The interesting thing about modern batteries like Li ion and so forth is you charge them up at a certain rate, say 100 ma @ 4.8 volts. Or about 0.48 watts for however long it takes to get to the rated amp hour or milliamp hour rating. What is interesting is these newer batteries convert relatively little of the energy into heat so it is essentially 100% charge and discharge cycle, so if you have a 2000 ma hour battery and you charge it at 100 ma, then after 20 hours you will stuff the battery with 2000 ma hours of energy and that is just about all you used so the energy in Vs out is very close to 1 to 1. The dW/dt is just the change in watts per unit time. When the battery first starts up it has a certain voltage to start with and that will change somewhat from start to finish, so for an efficient battery charger you need a constant current supply not a constant voltage supply.

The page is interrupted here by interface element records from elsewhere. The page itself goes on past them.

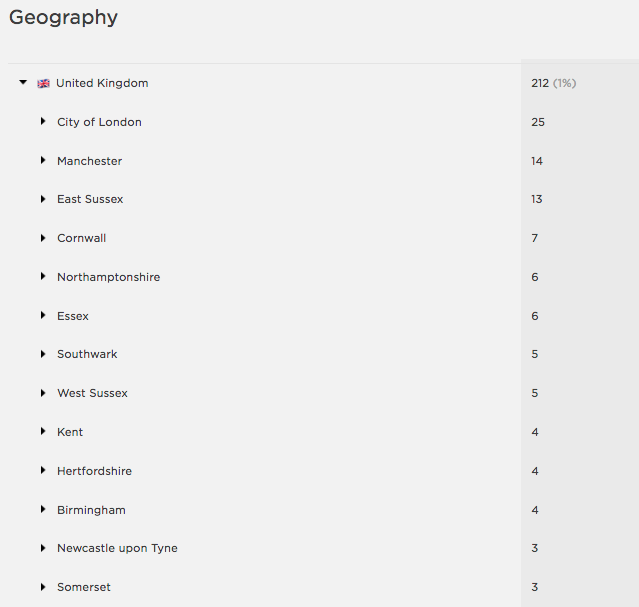Select Newcastle upon Tyne entry
The width and height of the screenshot is (639, 607).
(117, 548)
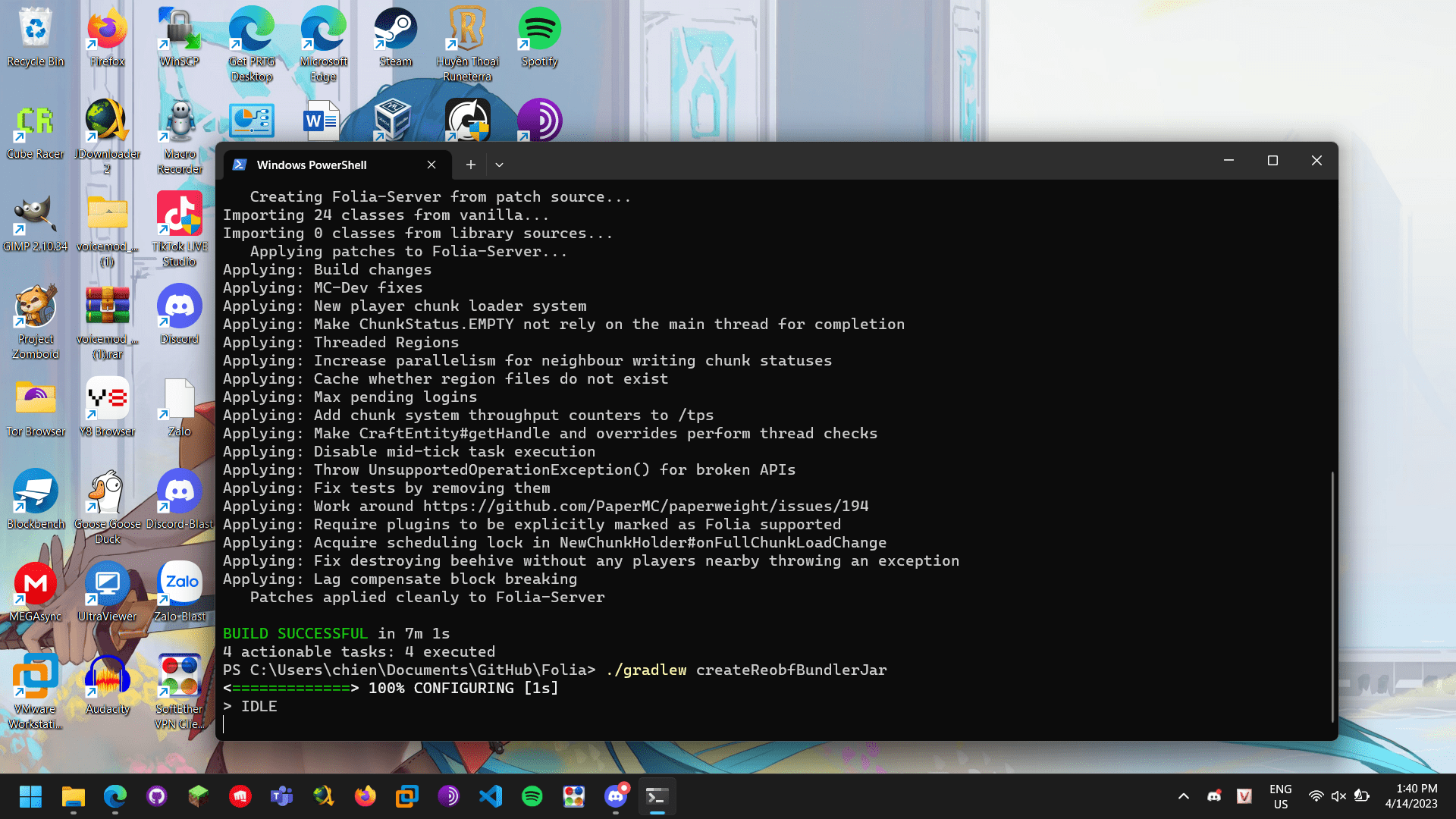Screen dimensions: 1456x819
Task: Show hidden system tray icons
Action: click(1183, 796)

I just did some experiments in that regard and was using a constant voltage power supply that could supply a LOT more energy that that needed to charge up those AA sized Metal hydride batteries I was using. As the battery charged up with the constant voltage, the current drain constantly went down in response to the changing effective internal resistance so in order to maintain a charge, the voltage has to be constantly adjusted upwards, picture you with a DVM measuring the voltage of that power supply and an ammeter to measure the current going into the battery.
You will find you have to constantly up the voltage slightly to maintain the same current which is a pain in the butt since you have to baby sit the charging process.
To make it more user friendly, instead you use a constant current power supply, where the voltage gets automatically adjusted to maintain the same current. That way you don't have to keep staring at a DVM all day.
Our ancient computer used to run a semiconductor sputtering machine uses 3 AA sized batteries, NiCad's originally but I tried metal hydride ones with about 3 times the milli amp hour rating. The voltage comes out to about 3.6 volts for a fully charged battery, somewhat more when the battery if fully charged. To charge that battery, you need about 30% higher charging voltage to overcome internal resistance so a 3.6 volt battery needs something like 4.8 volts. Of course you need some nice power supplies, constant current and constant voltage to do it justice as an experiment. You don't need to worry too much about the math since for the most part, you put in 1 watt you get out 1 watt, within 95% anyway.